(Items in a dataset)
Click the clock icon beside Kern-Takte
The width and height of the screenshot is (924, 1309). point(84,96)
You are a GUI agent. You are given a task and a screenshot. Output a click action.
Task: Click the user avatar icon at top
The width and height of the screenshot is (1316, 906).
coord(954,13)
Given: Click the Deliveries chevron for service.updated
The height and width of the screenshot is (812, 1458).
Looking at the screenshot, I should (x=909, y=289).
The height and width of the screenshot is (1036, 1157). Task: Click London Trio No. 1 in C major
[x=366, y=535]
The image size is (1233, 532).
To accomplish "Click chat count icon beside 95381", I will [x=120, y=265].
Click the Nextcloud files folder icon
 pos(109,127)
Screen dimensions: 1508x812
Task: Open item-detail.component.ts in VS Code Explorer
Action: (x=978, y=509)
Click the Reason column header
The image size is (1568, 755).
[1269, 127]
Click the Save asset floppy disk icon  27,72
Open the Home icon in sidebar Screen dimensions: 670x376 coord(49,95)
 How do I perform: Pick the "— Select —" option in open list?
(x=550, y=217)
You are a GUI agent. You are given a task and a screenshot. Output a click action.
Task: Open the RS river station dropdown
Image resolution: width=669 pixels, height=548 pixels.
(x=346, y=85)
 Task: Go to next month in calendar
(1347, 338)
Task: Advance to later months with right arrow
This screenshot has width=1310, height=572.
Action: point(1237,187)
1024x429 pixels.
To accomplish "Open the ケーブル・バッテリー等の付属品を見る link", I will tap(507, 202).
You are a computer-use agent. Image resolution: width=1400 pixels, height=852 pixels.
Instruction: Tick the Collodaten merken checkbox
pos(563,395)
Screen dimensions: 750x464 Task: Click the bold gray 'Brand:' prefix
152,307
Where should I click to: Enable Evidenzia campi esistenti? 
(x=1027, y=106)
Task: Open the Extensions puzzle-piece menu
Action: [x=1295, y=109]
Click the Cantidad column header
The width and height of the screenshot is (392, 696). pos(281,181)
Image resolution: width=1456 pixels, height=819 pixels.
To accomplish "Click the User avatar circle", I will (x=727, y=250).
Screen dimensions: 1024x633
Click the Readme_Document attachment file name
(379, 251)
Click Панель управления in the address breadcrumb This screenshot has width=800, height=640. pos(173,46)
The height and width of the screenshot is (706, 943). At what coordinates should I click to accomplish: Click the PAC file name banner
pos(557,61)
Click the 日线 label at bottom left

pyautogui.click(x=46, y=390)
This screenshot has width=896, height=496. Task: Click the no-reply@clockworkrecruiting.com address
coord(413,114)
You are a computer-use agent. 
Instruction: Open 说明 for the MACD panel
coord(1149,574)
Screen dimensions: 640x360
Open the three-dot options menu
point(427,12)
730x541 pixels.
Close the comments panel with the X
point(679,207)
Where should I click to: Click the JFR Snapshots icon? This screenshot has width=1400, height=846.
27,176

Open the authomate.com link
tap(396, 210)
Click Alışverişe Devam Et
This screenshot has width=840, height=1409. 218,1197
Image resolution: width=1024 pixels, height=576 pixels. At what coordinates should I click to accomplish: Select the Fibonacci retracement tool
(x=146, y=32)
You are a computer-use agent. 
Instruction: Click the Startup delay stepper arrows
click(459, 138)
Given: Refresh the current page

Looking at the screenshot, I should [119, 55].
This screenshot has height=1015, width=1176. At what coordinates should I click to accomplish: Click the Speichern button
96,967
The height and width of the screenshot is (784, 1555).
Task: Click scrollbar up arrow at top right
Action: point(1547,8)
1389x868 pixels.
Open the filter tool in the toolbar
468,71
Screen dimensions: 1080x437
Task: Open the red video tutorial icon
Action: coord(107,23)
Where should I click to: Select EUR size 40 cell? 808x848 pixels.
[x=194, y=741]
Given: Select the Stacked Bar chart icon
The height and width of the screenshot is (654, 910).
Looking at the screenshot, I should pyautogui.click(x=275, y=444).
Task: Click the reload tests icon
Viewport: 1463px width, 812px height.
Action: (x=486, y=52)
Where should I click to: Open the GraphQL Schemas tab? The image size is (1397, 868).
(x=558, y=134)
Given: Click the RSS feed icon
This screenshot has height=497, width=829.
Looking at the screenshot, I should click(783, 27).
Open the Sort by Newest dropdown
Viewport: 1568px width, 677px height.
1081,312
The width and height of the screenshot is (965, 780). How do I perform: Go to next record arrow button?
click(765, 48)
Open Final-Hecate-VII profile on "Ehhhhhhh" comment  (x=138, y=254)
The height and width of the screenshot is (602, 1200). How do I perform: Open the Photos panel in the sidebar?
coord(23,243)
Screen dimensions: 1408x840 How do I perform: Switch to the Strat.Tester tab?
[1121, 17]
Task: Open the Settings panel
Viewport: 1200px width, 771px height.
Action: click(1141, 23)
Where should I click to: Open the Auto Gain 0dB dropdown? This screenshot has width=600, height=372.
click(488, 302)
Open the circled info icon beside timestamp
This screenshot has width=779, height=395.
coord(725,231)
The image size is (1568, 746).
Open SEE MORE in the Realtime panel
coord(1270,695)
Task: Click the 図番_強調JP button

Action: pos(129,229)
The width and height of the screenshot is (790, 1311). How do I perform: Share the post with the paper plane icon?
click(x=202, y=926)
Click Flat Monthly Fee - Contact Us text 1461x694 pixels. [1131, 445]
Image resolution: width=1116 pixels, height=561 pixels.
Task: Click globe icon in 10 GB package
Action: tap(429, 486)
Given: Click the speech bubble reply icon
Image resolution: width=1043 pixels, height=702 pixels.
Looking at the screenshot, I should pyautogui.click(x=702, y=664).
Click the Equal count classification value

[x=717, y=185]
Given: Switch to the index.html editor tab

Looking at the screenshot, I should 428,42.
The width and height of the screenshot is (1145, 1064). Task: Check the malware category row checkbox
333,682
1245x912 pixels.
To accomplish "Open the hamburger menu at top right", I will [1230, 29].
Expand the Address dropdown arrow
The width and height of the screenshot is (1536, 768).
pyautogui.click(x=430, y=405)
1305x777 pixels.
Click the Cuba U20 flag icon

# Instructions to follow:
Output every one of the records above again, unchanged and in full.

# Answer in full:
Click the clock icon beside Kern-Takte
The width and height of the screenshot is (924, 1309). point(84,96)
You are a GUI agent. You are given a task and a screenshot. Output a click action.
Task: Click the user avatar icon at top
The width and height of the screenshot is (1316, 906).
coord(954,13)
Given: Click the Deliveries chevron for service.updated
The height and width of the screenshot is (812, 1458).
Looking at the screenshot, I should (x=909, y=289).
The height and width of the screenshot is (1036, 1157). Task: Click London Trio No. 1 in C major
[x=366, y=535]
The image size is (1233, 532).
To accomplish "Click chat count icon beside 95381", I will [x=120, y=265].
Click the Nextcloud files folder icon
 pos(109,127)
Screen dimensions: 1508x812
Task: Open item-detail.component.ts in VS Code Explorer
Action: (x=978, y=509)
Click the Reason column header
The image size is (1568, 755).
[1269, 127]
Click the Save asset floppy disk icon  27,72
Open the Home icon in sidebar Screen dimensions: 670x376 coord(49,95)
 How do I perform: Pick the "— Select —" option in open list?
(x=550, y=217)
You are a GUI agent. You are given a task and a screenshot. Output a click action.
Task: Open the RS river station dropdown
Image resolution: width=669 pixels, height=548 pixels.
(x=346, y=85)
 Task: Go to next month in calendar
(1347, 338)
Task: Advance to later months with right arrow
This screenshot has width=1310, height=572.
Action: point(1237,187)
1024x429 pixels.
To accomplish "Open the ケーブル・バッテリー等の付属品を見る link", I will tap(507, 202).
You are a computer-use agent. Image resolution: width=1400 pixels, height=852 pixels.
Instruction: Tick the Collodaten merken checkbox
pos(563,395)
Screen dimensions: 750x464 Task: Click the bold gray 'Brand:' prefix
152,307
Where should I click to: Enable Evidenzia campi esistenti? 
(x=1027, y=106)
Task: Open the Extensions puzzle-piece menu
Action: [x=1295, y=109]
Click the Cantidad column header
The width and height of the screenshot is (392, 696). pos(281,181)
Image resolution: width=1456 pixels, height=819 pixels.
To accomplish "Click the User avatar circle", I will (x=727, y=250).
Screen dimensions: 1024x633
Click the Readme_Document attachment file name
(379, 251)
Click Панель управления in the address breadcrumb This screenshot has width=800, height=640. pos(173,46)
The height and width of the screenshot is (706, 943). At what coordinates should I click to accomplish: Click the PAC file name banner
pos(557,61)
Click the 日线 label at bottom left

pyautogui.click(x=46, y=390)
This screenshot has width=896, height=496. Task: Click the no-reply@clockworkrecruiting.com address
coord(413,114)
You are a computer-use agent. 
Instruction: Open 说明 for the MACD panel
coord(1149,574)
Screen dimensions: 640x360
Open the three-dot options menu
point(427,12)
730x541 pixels.
Close the comments panel with the X
point(679,207)
Where should I click to: Click the JFR Snapshots icon? This screenshot has width=1400, height=846.
27,176

Open the authomate.com link
tap(396, 210)
Click Alışverişe Devam Et
This screenshot has width=840, height=1409. 218,1197
Image resolution: width=1024 pixels, height=576 pixels. At what coordinates should I click to accomplish: Select the Fibonacci retracement tool
(x=146, y=32)
You are a computer-use agent. 
Instruction: Click the Startup delay stepper arrows
click(459, 138)
Given: Refresh the current page

Looking at the screenshot, I should [119, 55].
This screenshot has height=1015, width=1176. At what coordinates should I click to accomplish: Click the Speichern button
96,967
The height and width of the screenshot is (784, 1555).
Task: Click scrollbar up arrow at top right
Action: point(1547,8)
1389x868 pixels.
Open the filter tool in the toolbar
468,71
Screen dimensions: 1080x437
Task: Open the red video tutorial icon
Action: coord(107,23)
Where should I click to: Select EUR size 40 cell? 808x848 pixels.
[x=194, y=741]
Given: Select the Stacked Bar chart icon
The height and width of the screenshot is (654, 910).
Looking at the screenshot, I should pyautogui.click(x=275, y=444).
Task: Click the reload tests icon
Viewport: 1463px width, 812px height.
Action: (x=486, y=52)
Where should I click to: Open the GraphQL Schemas tab? The image size is (1397, 868).
(x=558, y=134)
Given: Click the RSS feed icon
This screenshot has height=497, width=829.
Looking at the screenshot, I should click(783, 27).
Open the Sort by Newest dropdown
Viewport: 1568px width, 677px height.
1081,312
The width and height of the screenshot is (965, 780). How do I perform: Go to next record arrow button?
click(765, 48)
Open Final-Hecate-VII profile on "Ehhhhhhh" comment  (x=138, y=254)
The height and width of the screenshot is (602, 1200). How do I perform: Open the Photos panel in the sidebar?
coord(23,243)
Screen dimensions: 1408x840 How do I perform: Switch to the Strat.Tester tab?
[1121, 17]
Task: Open the Settings panel
Viewport: 1200px width, 771px height.
Action: click(1141, 23)
Where should I click to: Open the Auto Gain 0dB dropdown? This screenshot has width=600, height=372.
click(488, 302)
Open the circled info icon beside timestamp
This screenshot has width=779, height=395.
coord(725,231)
The image size is (1568, 746).
Open SEE MORE in the Realtime panel
coord(1270,695)
Task: Click the 図番_強調JP button

Action: pos(129,229)
The width and height of the screenshot is (790, 1311). How do I perform: Share the post with the paper plane icon?
click(x=202, y=926)
Click Flat Monthly Fee - Contact Us text 1461x694 pixels. [1131, 445]
Image resolution: width=1116 pixels, height=561 pixels.
Task: Click globe icon in 10 GB package
Action: tap(429, 486)
Given: Click the speech bubble reply icon
Image resolution: width=1043 pixels, height=702 pixels.
Looking at the screenshot, I should pyautogui.click(x=702, y=664).
Click the Equal count classification value

[x=717, y=185]
Given: Switch to the index.html editor tab

Looking at the screenshot, I should 428,42.
The width and height of the screenshot is (1145, 1064). Task: Check the malware category row checkbox
333,682
1245x912 pixels.
To accomplish "Open the hamburger menu at top right", I will [1230, 29].
Expand the Address dropdown arrow
The width and height of the screenshot is (1536, 768).
pyautogui.click(x=430, y=405)
1305x777 pixels.
Click the Cuba U20 flag icon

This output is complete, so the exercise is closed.